> _WHAT YOU WILL DO_:
• A. Answer these questions from the Blaze Alexander profile:
(i) In what city and state was he born?
(ii) On what date did he make his MLB debut, and for which team?
(iii) Which school did he transfer to for his senior year?
• B. Write out the Blaze Alexander profile word for word from "Blaze Chanee Alexander" up to and including "his senior year.".

> _GIVEN PASSAGE_:
--------------------------------

Baltimore Orioles – No. 23
- Infielder
- Born: June 11, 1999 (age 27) Cape Coral, Florida, U.S.
- Bats: RightThrows: Right

MLB debut
- March 28, 2024, for the Arizona Diamondbacks

MLB statistics (through September 7, 2026)
- Batting average: .263
- Home runs: 14
- Runs batted in: 80
- Stats at Baseball Reference

Teams
- Arizona Diamondbacks (2024–2025); Baltimore Orioles (2026–present);

= Blaze Alexander =

American baseball player (born 1999)

Blaze Chanee Alexander (born June 11, 1999) is an American professional baseball infielder for the Baltimore Orioles of Major League Baseball (MLB). He has previously played in MLB for the Arizona Diamondbacks. He made his MLB debut in 2024.

==Career==
Alexander attended Bishop Verot High School in Fort Myers, Florida, and transferred to IMG Academy in Bradenton, Florida, for his senior year.

--------------------------------

(Records drawn from a dataset)
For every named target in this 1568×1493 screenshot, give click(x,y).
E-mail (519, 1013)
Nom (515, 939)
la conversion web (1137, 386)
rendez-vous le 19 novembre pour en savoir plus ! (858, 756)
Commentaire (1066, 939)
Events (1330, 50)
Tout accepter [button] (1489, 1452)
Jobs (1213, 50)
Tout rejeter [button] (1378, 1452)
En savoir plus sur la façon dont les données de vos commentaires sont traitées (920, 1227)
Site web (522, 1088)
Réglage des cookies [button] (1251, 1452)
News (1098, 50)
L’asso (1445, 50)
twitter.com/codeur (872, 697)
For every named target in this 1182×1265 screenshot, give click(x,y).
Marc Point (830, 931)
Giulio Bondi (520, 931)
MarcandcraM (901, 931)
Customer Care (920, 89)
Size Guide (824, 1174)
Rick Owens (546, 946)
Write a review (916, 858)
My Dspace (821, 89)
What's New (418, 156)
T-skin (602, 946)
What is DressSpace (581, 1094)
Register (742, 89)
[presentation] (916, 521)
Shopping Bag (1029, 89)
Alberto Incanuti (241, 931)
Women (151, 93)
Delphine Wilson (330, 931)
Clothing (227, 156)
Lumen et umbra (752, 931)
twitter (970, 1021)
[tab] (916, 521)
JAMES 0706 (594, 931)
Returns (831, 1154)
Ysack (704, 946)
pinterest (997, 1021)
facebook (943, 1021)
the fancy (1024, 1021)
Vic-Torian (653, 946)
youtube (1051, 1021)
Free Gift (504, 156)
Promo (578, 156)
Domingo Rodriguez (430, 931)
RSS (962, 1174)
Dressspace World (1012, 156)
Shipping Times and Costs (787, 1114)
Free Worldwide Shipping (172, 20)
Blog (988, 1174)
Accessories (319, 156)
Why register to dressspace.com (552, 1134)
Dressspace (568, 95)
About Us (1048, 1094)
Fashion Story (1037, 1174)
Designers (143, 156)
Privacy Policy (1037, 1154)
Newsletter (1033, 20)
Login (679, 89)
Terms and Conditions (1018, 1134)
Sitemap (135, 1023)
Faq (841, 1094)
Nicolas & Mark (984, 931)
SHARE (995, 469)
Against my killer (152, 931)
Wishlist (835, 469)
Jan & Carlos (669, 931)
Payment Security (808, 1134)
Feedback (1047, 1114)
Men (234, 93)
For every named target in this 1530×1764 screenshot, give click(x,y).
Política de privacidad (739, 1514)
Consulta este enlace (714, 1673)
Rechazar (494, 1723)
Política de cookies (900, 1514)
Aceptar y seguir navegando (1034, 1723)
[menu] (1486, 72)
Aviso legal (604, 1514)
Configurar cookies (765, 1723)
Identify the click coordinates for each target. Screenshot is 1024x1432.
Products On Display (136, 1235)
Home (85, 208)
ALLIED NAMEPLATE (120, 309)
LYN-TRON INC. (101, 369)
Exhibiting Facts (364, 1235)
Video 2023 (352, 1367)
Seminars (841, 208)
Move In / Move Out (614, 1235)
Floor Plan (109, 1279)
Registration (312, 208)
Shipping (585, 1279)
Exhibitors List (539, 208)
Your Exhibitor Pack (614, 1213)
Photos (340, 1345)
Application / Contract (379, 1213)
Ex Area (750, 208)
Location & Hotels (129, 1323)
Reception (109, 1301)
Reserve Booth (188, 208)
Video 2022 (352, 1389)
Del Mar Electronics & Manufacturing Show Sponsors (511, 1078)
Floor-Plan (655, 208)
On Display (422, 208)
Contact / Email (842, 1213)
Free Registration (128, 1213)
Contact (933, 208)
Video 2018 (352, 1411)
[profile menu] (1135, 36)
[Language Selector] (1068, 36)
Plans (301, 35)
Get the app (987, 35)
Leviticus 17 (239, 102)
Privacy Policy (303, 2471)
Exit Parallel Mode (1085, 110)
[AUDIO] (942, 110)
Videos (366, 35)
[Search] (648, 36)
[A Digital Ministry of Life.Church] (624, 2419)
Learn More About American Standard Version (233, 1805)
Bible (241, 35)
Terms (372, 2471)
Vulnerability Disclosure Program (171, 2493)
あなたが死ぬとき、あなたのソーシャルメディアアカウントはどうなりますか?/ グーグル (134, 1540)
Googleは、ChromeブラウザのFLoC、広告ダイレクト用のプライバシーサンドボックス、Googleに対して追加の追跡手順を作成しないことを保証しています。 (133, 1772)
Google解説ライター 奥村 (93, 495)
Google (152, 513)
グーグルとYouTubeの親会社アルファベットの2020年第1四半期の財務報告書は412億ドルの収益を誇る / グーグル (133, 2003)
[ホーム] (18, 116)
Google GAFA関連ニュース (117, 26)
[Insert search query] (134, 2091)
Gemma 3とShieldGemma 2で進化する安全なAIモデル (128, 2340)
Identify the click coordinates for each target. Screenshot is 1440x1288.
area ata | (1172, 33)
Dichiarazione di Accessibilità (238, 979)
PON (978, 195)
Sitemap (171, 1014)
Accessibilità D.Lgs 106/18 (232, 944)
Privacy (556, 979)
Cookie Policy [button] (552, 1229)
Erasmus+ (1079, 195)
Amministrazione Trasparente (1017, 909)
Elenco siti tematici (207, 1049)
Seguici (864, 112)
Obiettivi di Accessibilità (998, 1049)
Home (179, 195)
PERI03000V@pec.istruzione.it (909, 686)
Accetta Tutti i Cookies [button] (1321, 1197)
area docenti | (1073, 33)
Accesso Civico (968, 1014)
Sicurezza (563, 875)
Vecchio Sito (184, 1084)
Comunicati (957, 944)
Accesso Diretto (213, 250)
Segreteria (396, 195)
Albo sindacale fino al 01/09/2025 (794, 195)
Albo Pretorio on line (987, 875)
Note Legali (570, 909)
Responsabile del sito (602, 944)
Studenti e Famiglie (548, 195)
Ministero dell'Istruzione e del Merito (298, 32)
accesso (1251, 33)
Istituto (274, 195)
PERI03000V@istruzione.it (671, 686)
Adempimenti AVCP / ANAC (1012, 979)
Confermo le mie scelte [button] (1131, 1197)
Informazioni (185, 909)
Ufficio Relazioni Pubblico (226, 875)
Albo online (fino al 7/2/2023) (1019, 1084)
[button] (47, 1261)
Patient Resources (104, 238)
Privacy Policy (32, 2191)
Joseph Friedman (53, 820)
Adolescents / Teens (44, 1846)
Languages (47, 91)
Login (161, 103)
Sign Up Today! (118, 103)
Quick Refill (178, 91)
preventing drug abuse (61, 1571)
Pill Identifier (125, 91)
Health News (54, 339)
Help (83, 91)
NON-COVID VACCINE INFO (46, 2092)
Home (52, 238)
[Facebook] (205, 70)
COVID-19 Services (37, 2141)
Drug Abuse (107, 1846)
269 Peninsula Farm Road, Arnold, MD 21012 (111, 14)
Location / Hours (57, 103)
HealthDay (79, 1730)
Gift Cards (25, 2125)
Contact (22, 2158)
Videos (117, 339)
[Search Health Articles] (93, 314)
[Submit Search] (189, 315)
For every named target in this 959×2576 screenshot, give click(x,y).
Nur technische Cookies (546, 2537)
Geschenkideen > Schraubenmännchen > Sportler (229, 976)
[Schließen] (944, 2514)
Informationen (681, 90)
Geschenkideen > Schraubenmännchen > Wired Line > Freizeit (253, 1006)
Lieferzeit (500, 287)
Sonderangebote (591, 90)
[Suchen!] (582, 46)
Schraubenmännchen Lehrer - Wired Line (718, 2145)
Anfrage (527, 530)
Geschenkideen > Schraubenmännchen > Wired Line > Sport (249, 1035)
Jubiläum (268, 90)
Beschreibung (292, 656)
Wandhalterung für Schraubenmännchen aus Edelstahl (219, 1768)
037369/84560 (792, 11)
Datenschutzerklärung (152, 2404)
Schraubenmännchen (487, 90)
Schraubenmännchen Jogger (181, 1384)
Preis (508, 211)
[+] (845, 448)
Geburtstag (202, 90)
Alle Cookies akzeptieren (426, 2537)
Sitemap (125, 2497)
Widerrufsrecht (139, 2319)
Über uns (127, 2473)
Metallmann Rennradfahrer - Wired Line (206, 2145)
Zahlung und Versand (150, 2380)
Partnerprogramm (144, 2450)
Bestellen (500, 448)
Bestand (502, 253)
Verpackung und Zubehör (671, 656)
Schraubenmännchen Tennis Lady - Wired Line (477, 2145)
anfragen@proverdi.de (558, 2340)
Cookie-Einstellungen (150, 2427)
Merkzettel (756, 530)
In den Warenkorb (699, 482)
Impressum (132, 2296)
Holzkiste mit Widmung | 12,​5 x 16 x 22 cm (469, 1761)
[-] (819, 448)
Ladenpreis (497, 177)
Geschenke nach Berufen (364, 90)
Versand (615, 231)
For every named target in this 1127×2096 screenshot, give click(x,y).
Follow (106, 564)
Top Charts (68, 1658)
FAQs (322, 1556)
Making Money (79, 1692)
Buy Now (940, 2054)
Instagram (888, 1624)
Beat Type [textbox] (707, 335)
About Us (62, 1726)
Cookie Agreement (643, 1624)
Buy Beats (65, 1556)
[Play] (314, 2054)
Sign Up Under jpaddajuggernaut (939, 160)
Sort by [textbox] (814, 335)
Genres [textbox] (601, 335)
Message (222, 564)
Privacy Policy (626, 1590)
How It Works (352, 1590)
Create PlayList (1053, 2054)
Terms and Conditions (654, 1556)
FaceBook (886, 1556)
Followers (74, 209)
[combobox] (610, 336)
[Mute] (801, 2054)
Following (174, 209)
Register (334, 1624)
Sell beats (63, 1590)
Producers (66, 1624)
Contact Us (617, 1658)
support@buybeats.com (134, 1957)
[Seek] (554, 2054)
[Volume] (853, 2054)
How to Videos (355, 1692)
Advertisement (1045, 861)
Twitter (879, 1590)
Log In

--------------------------------

> _TASK-BY-TASK RESULTS_:
• A.
(i) Cape Coral, Florida
(ii) March 28, 2024, for the Arizona Diamondbacks
(iii) IMG Academy in Bradenton, Florida

• B.
Blaze Chanee Alexander (born June 11, 1999) is an American professional baseball infielder for the Baltimore Orioles of Major League Baseball (MLB). He has previously played in MLB for the Arizona Diamondbacks. He made his MLB debut in 2024.

==Career==
Alexander attended Bishop Verot High School in Fort Myers, Florida, and transferred to IMG Academy in Bradenton, Florida, for his senior year.